En Isère, justement, comme une partie d’un éventail, sur un quart de cercle, se dépliait Sinnmaschine, datant de 1997, nouvelle acquisition aujourd’hui de la collection Mudam Luxembourg : sept panneaux en tout, hauts de 4,9 mètres, larges de 1,5 mètres, de gauche à droite, quatre d’abord, monochromes plus ou moins, de l’orange allant au jaune en bas, du blanc, du rose, du bleu clair, un cinquième avec telles images sur lesquelles il faut revenir et s’attarder, et deux qui ferment la suite, du blanc de nouveau et de l’orange. Les esquisses de l’installation montrent que pour son exposition originelle, elle collait exactement à l’espace, fait coutumier, ce qui a fait évoquer à Peter Pakesch, lors de l’exposition au Kunsthaus Graz, en 2005, « Malerei, um den Raum zu verstehen ». Dans le grand hall d’entrée, au Kirchberg, elle se trouve plantée au milieu.
Retour donc à l’un des panneaux, quasi central, avec ses images variées, de format, de couleur, de style (ou manière). Cela va des portraits du groupe électro allemand Kraftwerk, comme copiés sur la pochette de leur album, à des peintures rappelant Gerhard Richter et Willem de Kooning, de bribes publicitaires à des éclats colorés appartenant en propre à l’artiste.
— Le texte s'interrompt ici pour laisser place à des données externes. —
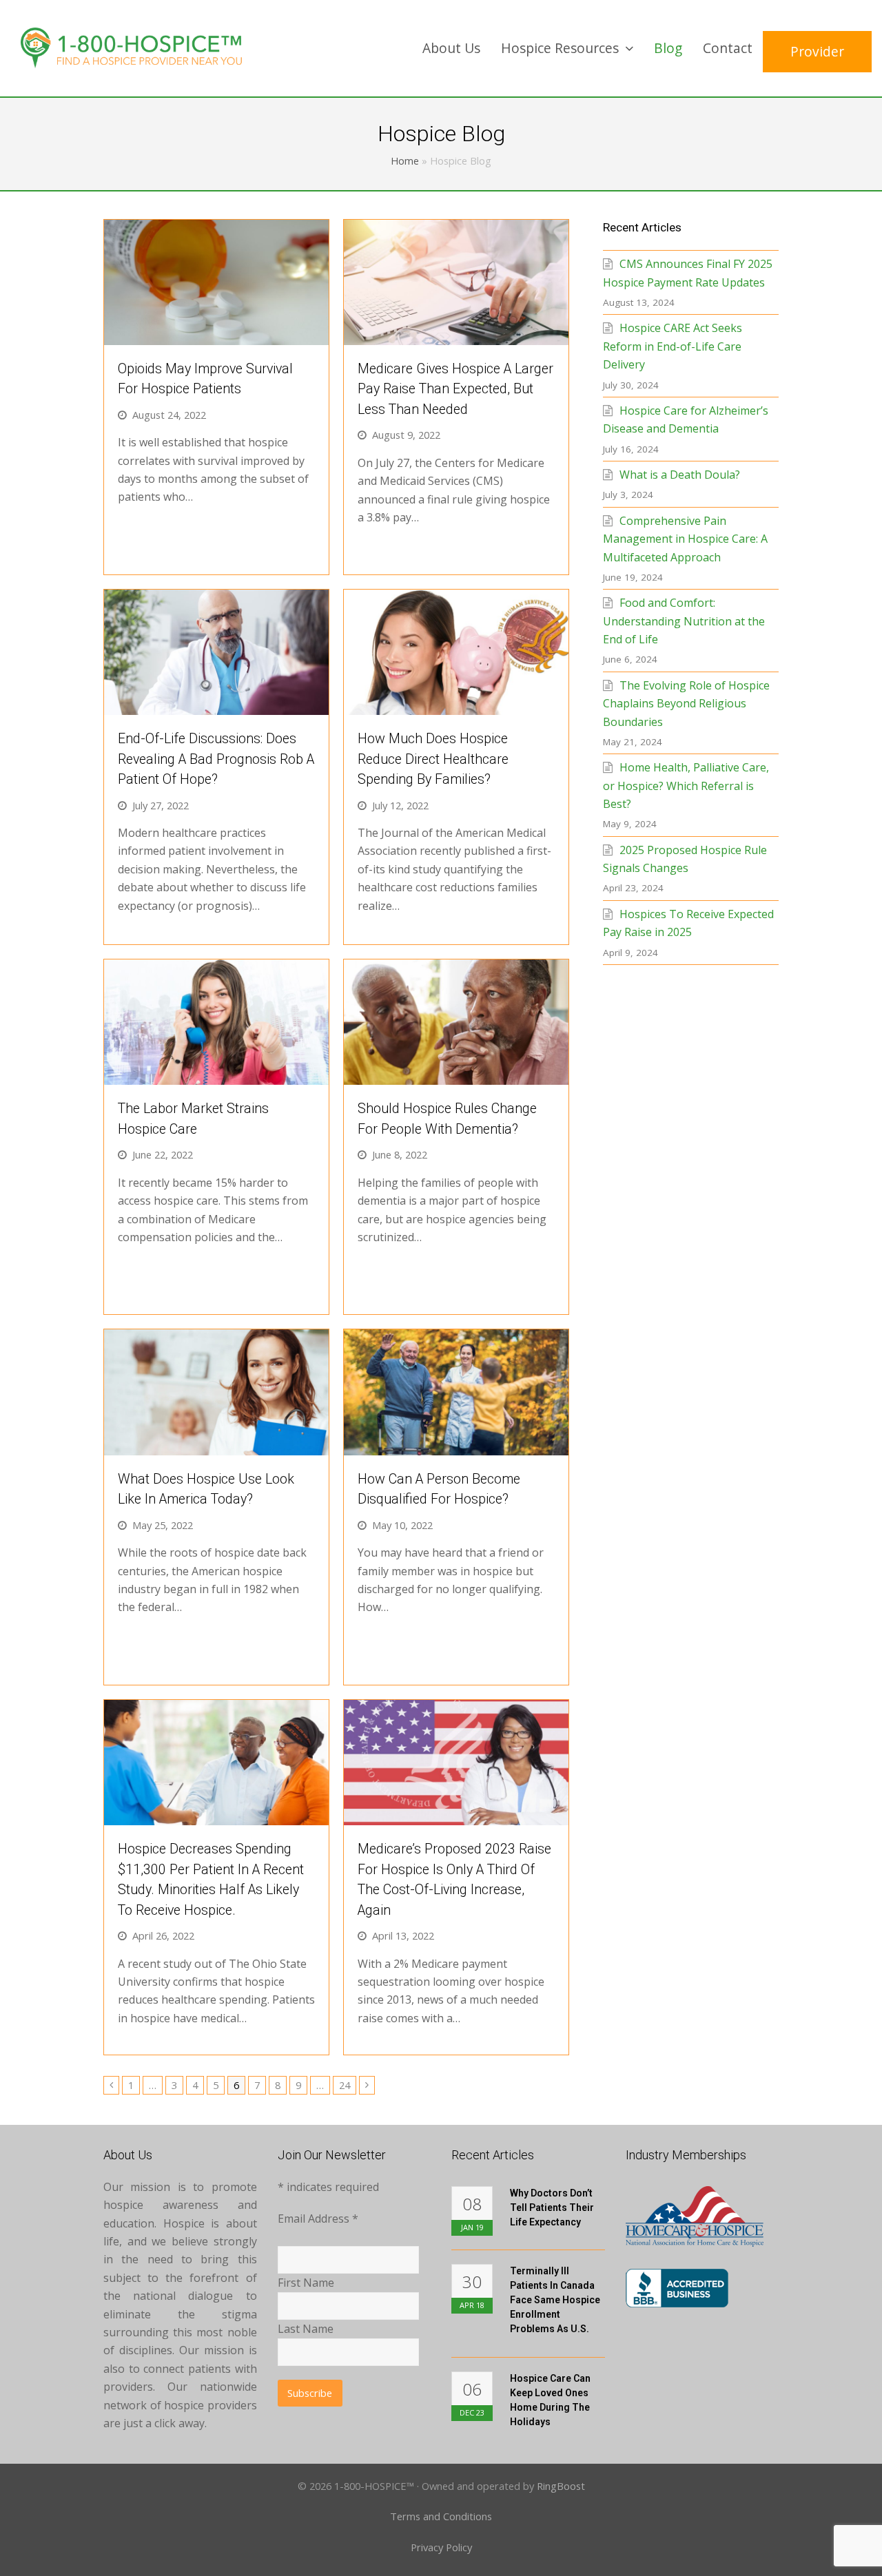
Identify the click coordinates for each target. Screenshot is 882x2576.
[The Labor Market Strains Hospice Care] (216, 1075)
Un ensemble caractéristique du sampling pratiqué par Michel Majerus, enfant en cela de son temps, époque des débuts des technologies numériques. Et ses collages répondent de la sorte aussi à une soif, voire une frénésie iconique, après des décennies de grande parcimonie. Plus de retenue maintenant, les origines les plus diverses sont les bienvenues, hors de toute limite, de toute exclusion, bandes dessinées, publicités, jeux vidéo, histoire de l’art non moins bien entendu.
Ce qui est exactement ce que le visiteur retrouve dans la deuxième partie de l’exposition : une structure de chantier, des échafaudages, et un accrochage qu’on dira volontiers flottant. Des tableaux qu’on n’a pas de mal, pour la plupart, à reconnaître, ayant leurs propriétaires dans le pays. Et le regard ira d’un véritable puzzle de moyens (ou dans la production de Majerus) de petits formats, 60 x 60 cm, au gigantesque running in cycles, de 2001, acquis dès 2002 pour la collection Mudam, 500 x 750 cm, avec ses deux inscriptions qui retiennent : « fuck the artist », à nous de deviner lequel, à moins que ne soit visé le genre entier, et « burned ou(t) ». Mais nous sommes emportés, mouvements tournoyants, on ne m’en voudra pas de regretter une fois de plus que personne n’ait pensé à la piste pour skateboard, après Cologne, Stuttgart, elle aurait eu sa place au Kirchberg. Avec notamment un autre bel exemple de texte, si prenant : « if we are dead, so it is ». Allant au-delà du slogan qui a servi pour le symposium en automne dernier, « what looks good today may not look good tomorrow », dont on attend la publication.
Il est en gros une troisième station pour le visiteur, faite de la bibliothèque de l’artiste, d’une partie en tout cas, d’enregistrements qu’il a réalisés lui-même, ça donne tant soit peu une atmosphère d’atelier, et l’on y glisse plus profondément, plus intimement, avec ses carnets, les croquis, les remarques, les commentaires, de quoi avec un peu de bonne volonté le surprendre au travail. Ainsi, Michel Majerus, Sinnmaschine tient, toujours en miniature ou en condensé, à la fois de la rétrospective, les pièces exposées s’échelonnant de 1993 à 2002, rien qu’une dizaine d’années, mais de quelle invention, et de l’archive, avec des documents propres à aller plus loin dans notre connaissance d’un parcours, d’un œuvre qu’on ne se lasse pas de fouiller au-delà de l’initiale admiration.